Supplied text »
## start

# Age 3-5 what time do they go to bed?



## hypnorm

Just wondering what time everyone puts their 3-5 yr olds to bed?
And what time do they generally get up in the morning.

I take Ewan up to bed at 7.30 so once he is washed and changed its probably nearer to 8.

He gets up at about, 6.30 if his dad is off to work at that time as all the movement wakes people up.
Or other days it can be 8ish.


----------



## leeanne

My son has since he was a baby, been a night owl. He's now 5. If he goes to sleep at 8 p.m., he will awake at 10 and be up until 1 or 2.

So, he usually falls asleep around 10 p.m. Makes for tiring nights and lack of OH time.

Hoping that once he is in school full time this will change.


----------



## Jo

Jack usually goes to bed between 7-7.30

He gets up anywhere from 6-7.30 he seems to know when his dad is up and like to spend time with him before he goes to work


----------



## oOKayOo

Carly goes to bed at around 7:30 - 8:00 and will wake up 7:00-8:00 in the morning.


----------



## Jenelle

leeanne said:


> My son has since he was a baby, been a night owl. He's now 5. If he goes to sleep at 8 p.m., he will awake at 10 and be up until 1 or 2.

## end

Collected material »

## start

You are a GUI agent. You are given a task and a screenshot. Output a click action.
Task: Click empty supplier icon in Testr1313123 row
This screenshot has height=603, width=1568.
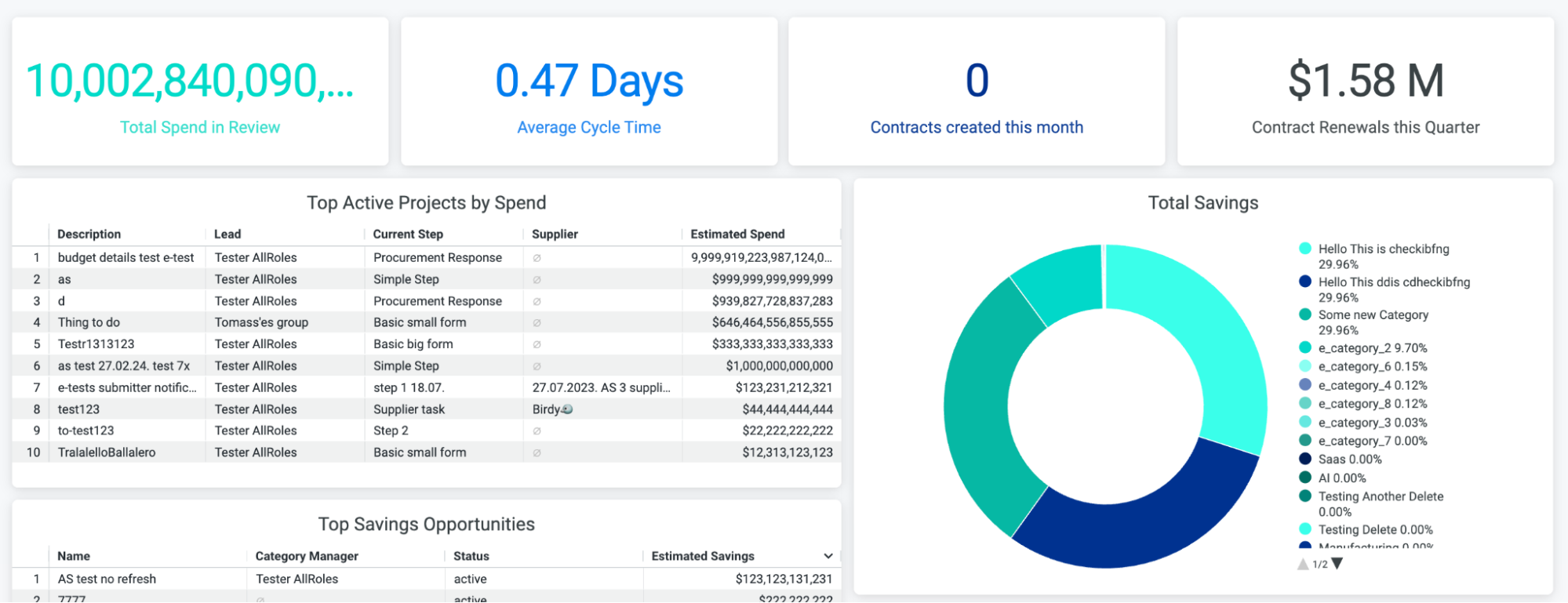coord(537,344)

## end

Parts of the exercise »
**A.** Retype the part of the bedtime thread starting with "# Age 3-5 what" and going on through "wakes people up.".
**B.** Using the bedtime thread, state whether each statement agrees with it, answering yes or no and quoting the deciding words: (i) Jack usually goes to bed between 7 and 7.30; (ii) leeanne's son usually falls asleep around 8 p.m.; (iii) Carly wakes up between 7:00 and 8:00 in the morning.
The material has nothing to do with the bedtime thread.

Per-task answers »
**A.**
# Age 3-5 what time do they go to bed?



## hypnorm

Just wondering what time everyone puts their 3-5 yr olds to bed?
And what time do they generally get up in the morning.

I take Ewan up to bed at 7.30 so once he is washed and changed its probably nearer to 8.

He gets up at about, 6.30 if his dad is off to work at that time as all the movement wakes people up.

**B.**
(i) Yes: "Jack usually goes to bed between 7-7.30"
(ii) No: "So, he usually falls asleep around 10 p.m."
(iii) Yes: "will wake up 7:00-8:00 in the morning"